Ma c’è soprattutto il paesaggio, non sfondo ma vero protagonista del romanzo: il sertão, lo sconfinato altopiano battuto dal sole spietato e dalle notti gelide (“Lì non c’è nessuna acqua – solo quella che uno si porta con sé. …. Picchia il sole, in onda forte, picchia a tutt’andare, tanta luce che ammacca. …. Di notte, se è sereno, il cielo è tutto un lucore di sfere luminose ... Com’è bello vistoso, il cielo stellato, verso la metà di febbraio! Ma, a luna spenta, quando è buio fatto, c’è un’oscurità che impastoia e prende. E’ notte di molto volume”), che sfocia nelle veredas, le strette vallate dalla vegetazione rigogliosa e dai melodiosissimi uccelli.
La vicenda è ricostruita a ritroso, con numerosi salti temporali, da un Riobaldo ormai anziano, ritiratosi al vivere civile di proprietario terriero dopo il matrimonio con la fidanzata di sempre, Otacilia, a beneficio di un anonimo quanto colto uditore.
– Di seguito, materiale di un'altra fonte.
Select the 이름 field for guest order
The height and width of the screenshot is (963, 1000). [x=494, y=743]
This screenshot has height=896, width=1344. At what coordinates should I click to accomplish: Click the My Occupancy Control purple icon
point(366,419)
Dopo la morte della madre e una fallita convivenza con il suo padrino che probabilmente è il vero padre, viene arruolato come maestro da un ricco possidente, Ze Bebelo, che mette su la propria banda di jagunços in nome di un personale senso della legalità. Ne fugge per unirsi ad un altro movimento di jagunços capeggiata dal leggendario Joca Ramiro: qui ritrova un giovane che era stato un tempo suo compagno di giochi, Diadorim. Tra i due rifiorisce l’amicizia, un legame esclusivo che sempre di più somiglia all’amore: un amore impossibile, causa di frustrazione, dubbi e gelosie, che fa fiorire in Riobaldo il sospetto che il diavolo in persona si sia insinuato nella sua vita.
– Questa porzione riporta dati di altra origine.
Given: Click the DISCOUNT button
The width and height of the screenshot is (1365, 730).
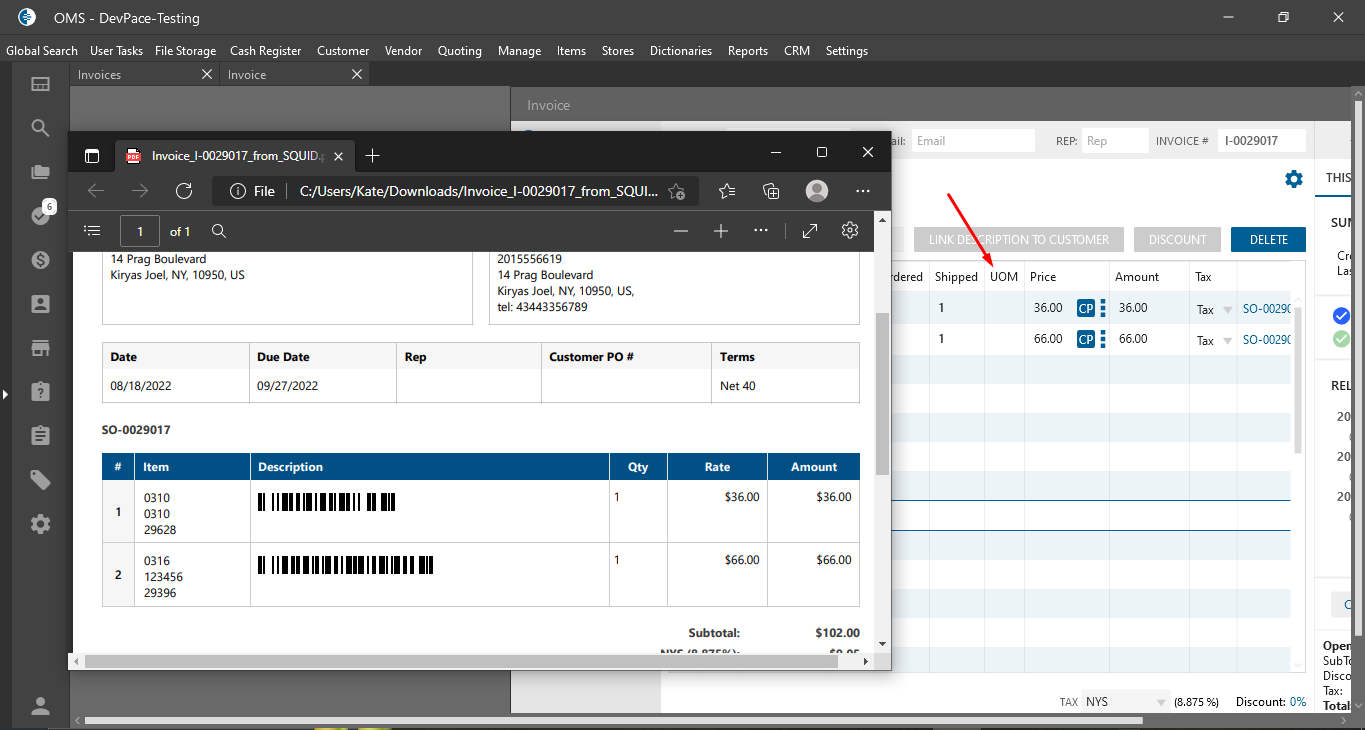Looking at the screenshot, I should pyautogui.click(x=1177, y=240).
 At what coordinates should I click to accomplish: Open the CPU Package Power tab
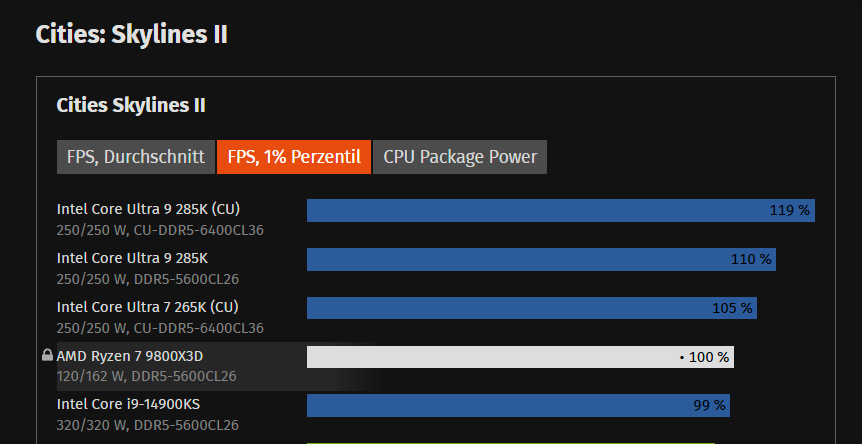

Quando Joca Ramiro viene vigliaccamente ucciso da un ex compagno d’armi, Riobaldo decide di venire a patti con il diavolo, perché gli conceda la forza di uccidere l’Ermogene e così sbloccare lo stallo in cui è rimasto intrappolato. Il diavolo risponde a questo patto? O meglio, esiste poi il diavolo (“E poi, se uno si mette a fare la vita del jagunço, è già per qualche entrante competenza del demonio”)? Di fatto, da quel momento il comportamento di Riobaldo cambia, diventa il nuovo, spietato o ciecamente determinato capo della banda, torturato dal dubbio di ospitare il diavolo in sé, ansioso di portare a termine la sua missione per sfuggire a quell’indeterminatezza, a quell’assenza di punti saldi che è la vita del sertão.
E la vendetta avrà, o meglio la avrà Diadorim sull’assassino di colui che era in realtà suo padre: ma nell’uccidere in duello Ermogene, viene ferito mortalmente. La morte dell’amico sarà per Riobaldo la rivelazione di un inatteso segreto e anche lo scioglimento delle sue angosce e dei suoi dubbi: “il diavolo vige dentro l’uomo, nelle increspature dell’uomo – o è l’uomo rovinato, o l’uomo degli occulti. Sciolto, di per sé, libero cittadino, è che non esiste diavolo nessuno”. E’ semplicemente che, come Riobaldo ripeterà spesso, “vivere è una faccenda molto pericolosa”.